The Baptist Peace Fellowship of North America released a statement Feb. 24 on the recent water crisis in Flint, Mich., urging peace-loving Baptists to advocate not only for the people of Flint but also for others dealing with water crises caused by drought, floods and pollution across the continent.
“Water is life, and that is not only a liturgical statement,” said the statement signed by BPFNA Executive Director LeDayne Polaski and Amaury Tañón-Santos, president of the BPFNA-Bautistas por la Paz board of directors. “It is one of the most fundamental realities we share, as humans, with each other and with the created order.”
“Working for peace rooted in justice in Canada, Mexico, Puerto Rico and the United States, we call on all peace-loving people to pray for the health of the residents of Flint, and to commit to local action to require the government of Michigan to immediately provide a sustainable source of clean water and infrastructure to them,” the leaders said.
“We also call on all peace-loving people of North America to remember the water crises happening throughout our region with El Niño creating drought conditions in Puerto Rico, northern Mexico and the U.S. West and flooding in southeastern Mexico; with oil extraction in the tar sands region of northern Alberta in Canada polluting nearby waters — a region with profound spiritual and historic significance to Canada’s first peoples — and with the commodification of water which is closing access to clean water to many throughout our region and the world.”
The Flint water crisis took on a “human face,” the leaders said, when children in Flint, predominantly African-Americans living in poverty, “began showing poisonous levels of lead in medical tests.”
“The tragedy of this situation is that this has been years in the making,” the statement said. “It has been documented that the state and private industries in the area knew about this situation and never communicated the risk coming out of people’s faucets.”

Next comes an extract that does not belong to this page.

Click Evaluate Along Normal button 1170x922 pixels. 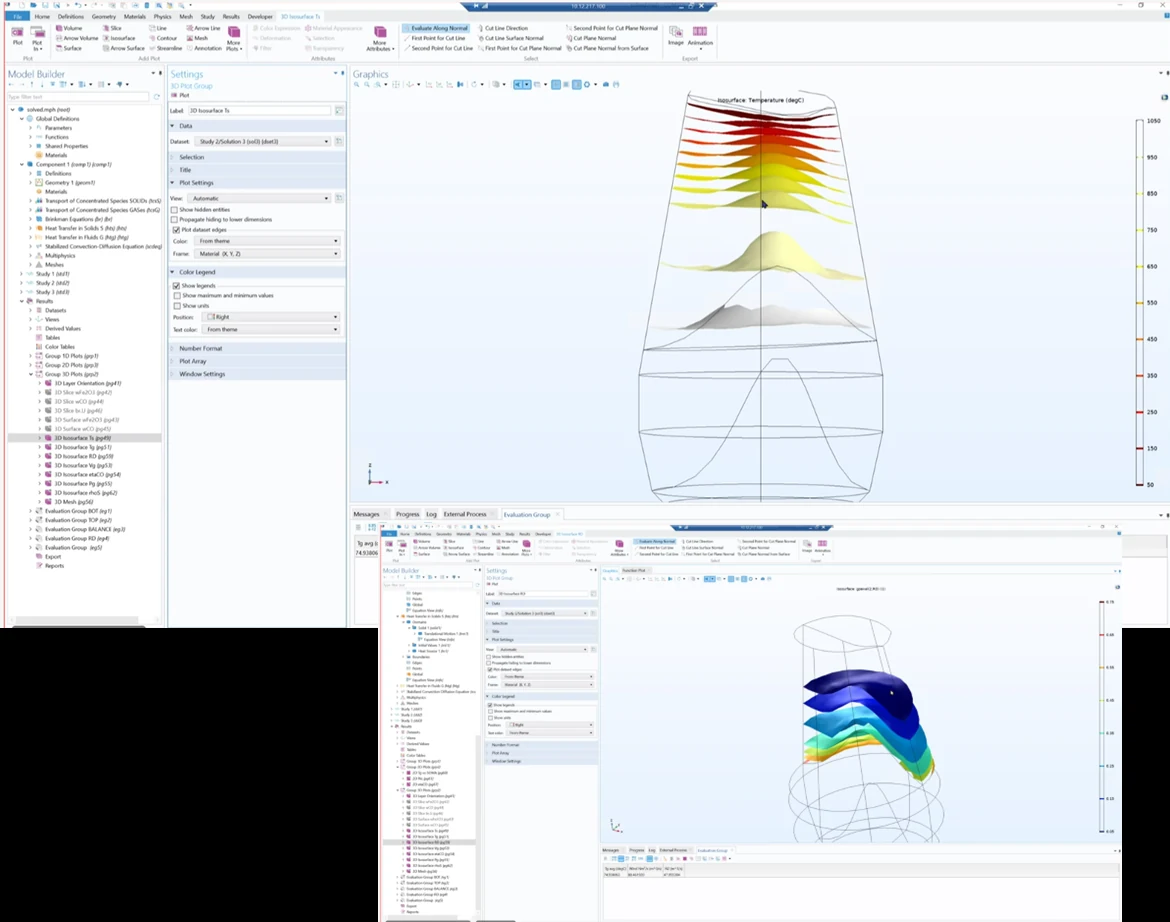click(x=435, y=28)
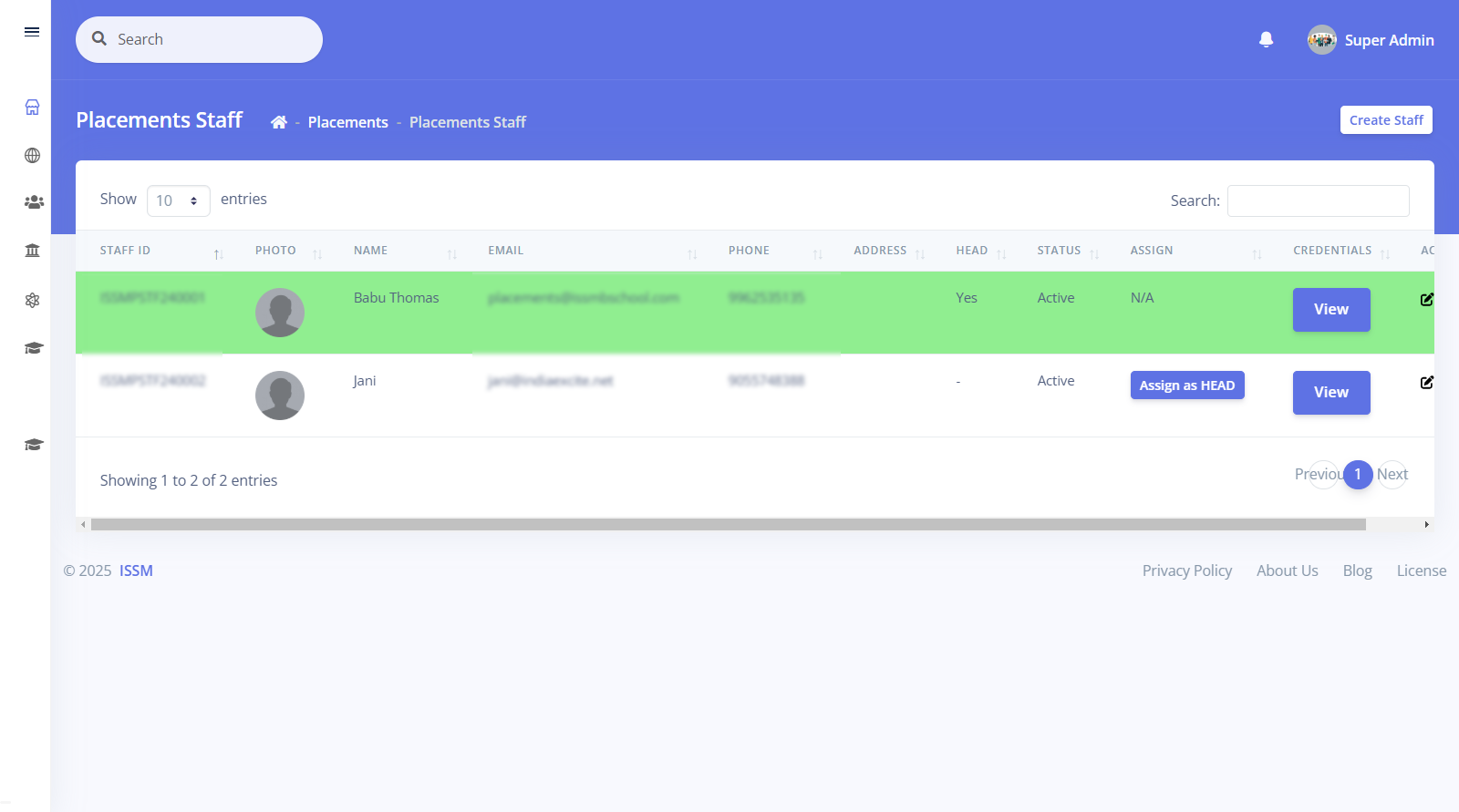
Task: Open the bank building sidebar icon
Action: pyautogui.click(x=33, y=251)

To save money, Flint temporarily changed its municipal water source in 2014 to the Flint River rather than the Detroit water system, corroding the city’s aging pipes and releasing lead and other toxins into the water supply.
Within weeks residents begin complaining to local leaders about tainted, foul-smelling tap water and health symptoms such as rashes and hair loss, followed by the discovery of E. coli and coliform bacteria in the Flint water supply.
In 2015 the city issued an advisory warning that water contained high levels of trihalomethanes, byproducts of water-disinfectant chemicals that over time can cause kidney, liver and nervous system damage, posing a possible risk for sick and elderly people but otherwise safe to drink.
Subsequent testing found lead levels 27 times the EPA action threshold, prompting a class action lawsuit last November. In January Gov. Rick Snyder declared a county-wide state of emergency for Flint. The U.S. Attorney’s Office for the Eastern District of Michigan launched an investigation and the state’s chief medical executive advised residents to use only bottled or filtered water.
On Jan. 27 a coalition of organizations and citizens, including the ACLU and Natural Resources Defense Council, filed a lawsuit asking a federal court to step in to provide Flint with clean drinking water. On Feb. 24 a bipartisan group in the U.S. Senate reached a deal that could provide up to $100 million in subsidized loans or grants for Flint or “any state that receives an emergency declaration … to a public health threat from lead or other contaminants in a public drinking water system.”
The Baptist Peace Fellowship of North America-Bautistas por la Paz offers resources to help individuals and churches to “pray, witness and work for peace as it relates to water,” Polaski and Tañón-Santos said.